• RECORDS TO USE:
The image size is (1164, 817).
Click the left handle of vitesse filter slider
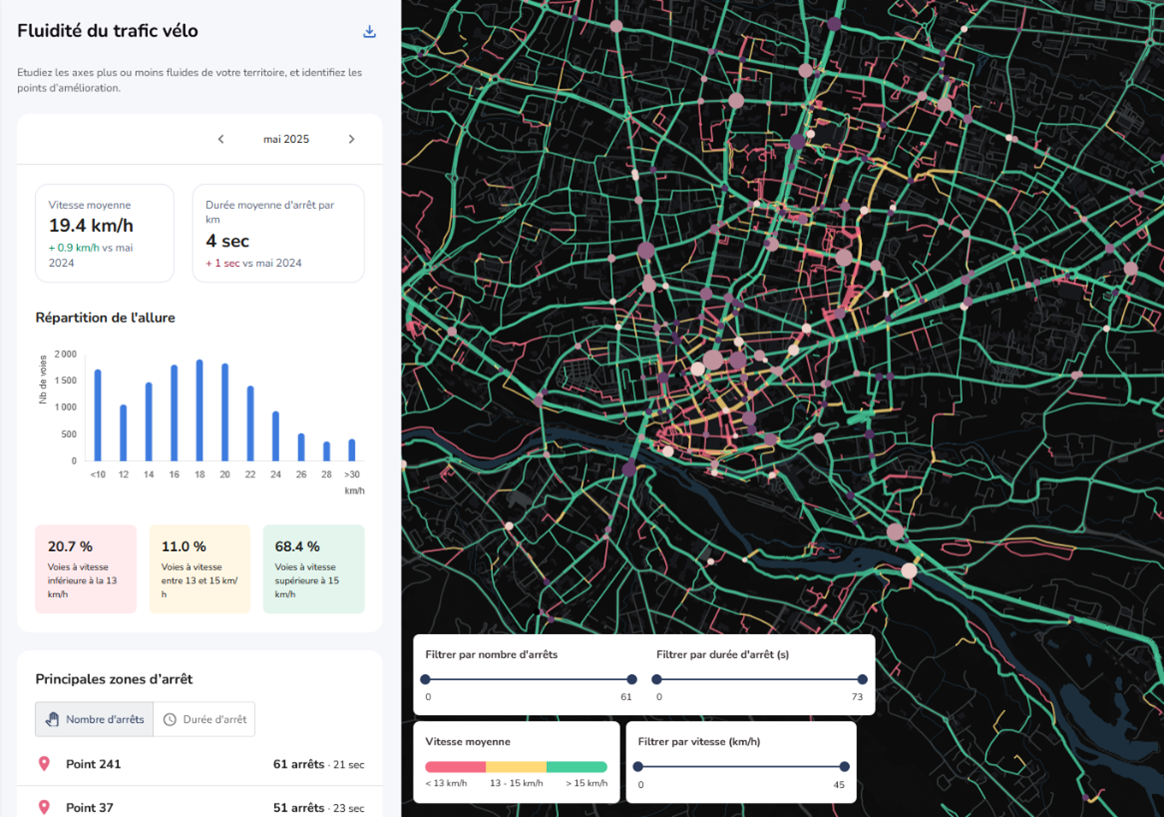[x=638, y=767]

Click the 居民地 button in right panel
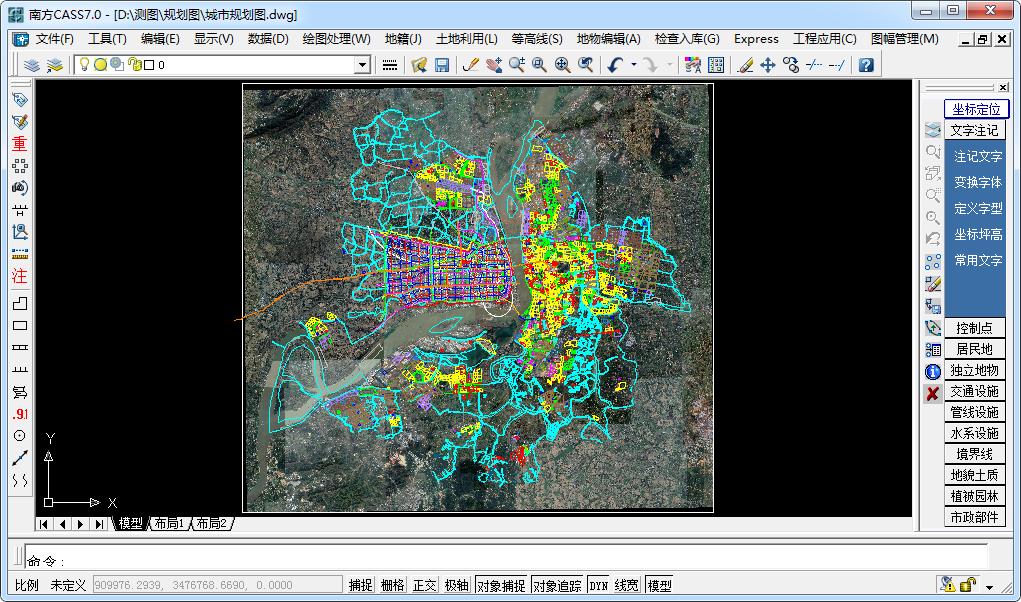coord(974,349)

• WORK REQUEST:
Your copy of the entries must be exact and must contain no pictures.

• TASK RESULT:
The image size is (1164, 817).
Click the left handle of vitesse filter slider
[x=638, y=767]

Click the 居民地 button in right panel
coord(974,349)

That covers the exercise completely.